Daftar Isi Postingan [Tampilkan]
Saat berusia remaja SMP dahulu
dan mengenal feminisme, saya begitu bangga jika mendapat label maskulin seperti
berjalan dengan tegas seperti laki-laki, bisa mengangkat kursi dan meja, tak
masalah berpanas-panasan di bawah matahari, atau cuek dengan penampilan. Bahkan
senang sekali sekali waktu pernah mendapat label “tomboy” dan bergumam betapa
enak sepertinya terlahir sebagai laki-laki. Kala itu belum sepenuhnya sadar
berada yang dinamakan lingkungan berbudaya patriarki namun sudah mempertanyakan
banyak hal “memang perempuan harus begini begitu ya?” “Ah masa sih?” Dulu juga
merasa keren seandainya saja memiliki nama belakang laki-laki kaya di
film-film, sampai akhirnya bersyukur tinggal di Indonesia jadi nama bisa bebas
tanpa embel-embel nama keluarga, nyahaha.
Sampai akhirnya sekitar berusia 17
tahunan mengacknowledge bahwa menjadi
perempuanpun begitu menyenangkan, bahwa tak perlu menjadi laki-laki juga untuk
melakukan hal-hal yang dianggap keren di atas. Ada beberapa pengalaman di masa
kecil juga yang tak membuat saya bahagia, atau membandingkan dengan anak-anak
yang lainnya. Betapa budaya patriarkipun dalam lingkungannya bukan hanya
berpengaruh pada tumbuh kembang anak, namun juga mempengaruhi pola parentingnya. Dulu sih iya sempet kesel,
tapi sekarang sadar juga ada faktor turun temurun dan kondisi sekitarnya adalah
pedesaan. Mana tahu apa itu kesetaraan gender dan feminisme, anak perempuan
seharusnya lemah lembut, manutan, dan
cekatan mengurusi semua kegiatan dalam rumah. Di usia remaja kala itu saya
sudah berpikir berat sekali menikah kalau setiap hari takut dinilai hasil
beres-beres rumah ndak bersih atau
nggak pinter masak. Tinggal di masyarakat seperti ini betapa menyadari kemiskinan
dan patriarki adalah dua kombinasi yang mengerikan.

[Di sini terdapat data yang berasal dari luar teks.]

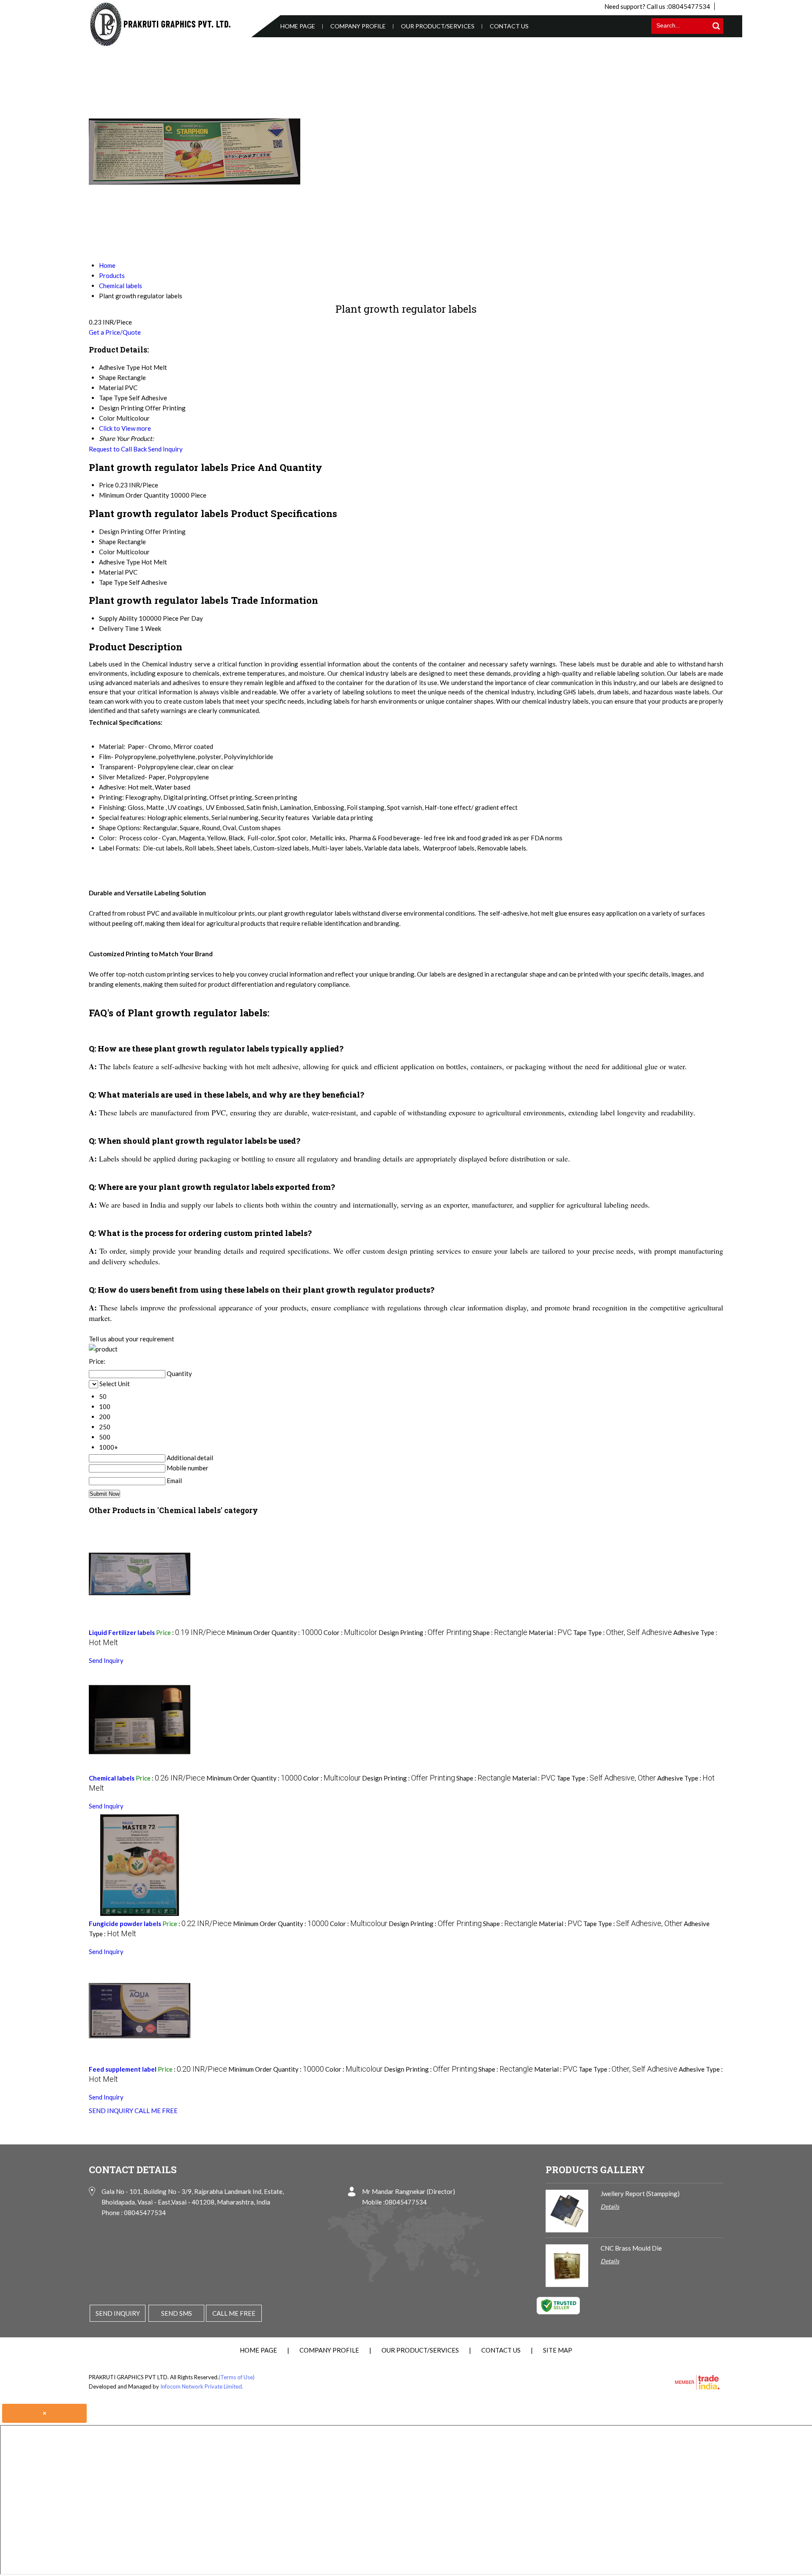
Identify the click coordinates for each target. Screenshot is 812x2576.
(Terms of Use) (237, 2377)
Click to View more (125, 428)
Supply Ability (118, 618)
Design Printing (121, 531)
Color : (350, 1632)
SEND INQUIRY (111, 2110)
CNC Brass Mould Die (631, 2248)
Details (610, 2206)
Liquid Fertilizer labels (122, 1632)
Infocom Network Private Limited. (201, 2386)
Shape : (500, 1632)
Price (106, 485)
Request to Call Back (118, 449)
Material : (550, 1632)
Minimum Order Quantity (134, 495)
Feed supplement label (122, 2069)
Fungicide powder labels (125, 1923)
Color (107, 552)
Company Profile (358, 26)
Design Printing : (425, 1632)
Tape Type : (622, 1632)
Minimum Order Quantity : (274, 1632)
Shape (107, 541)
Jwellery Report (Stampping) (640, 2193)
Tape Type (113, 582)
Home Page (297, 26)
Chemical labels (111, 1778)
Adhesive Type (119, 562)
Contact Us (509, 26)
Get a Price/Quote (115, 332)
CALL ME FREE (156, 2110)
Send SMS (176, 2313)
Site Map (557, 2350)
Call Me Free (233, 2313)
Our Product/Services (438, 26)
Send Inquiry (165, 449)
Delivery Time (119, 628)
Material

Saya jadi inget di linimasa
Twitter pernah ramai membahas privilese, apalagi setelah pengangkatan staff
khusus muda Presiden. Masa remaja saya juga pernah sangat menyukai
kutipan-kutipan banyak orang bisa sukses padahal pernah drop out, framing media
seperti kalau ditelan mentah-mentah sudah pasti menyesatkan. Iya, DO namun anak
seorang kaya dan segala fasilitas ada ditambah dengan momentum yang tepat dan
bum, betapa sukses itu bukan cuma talenta, kerja keras, namun juga momentum.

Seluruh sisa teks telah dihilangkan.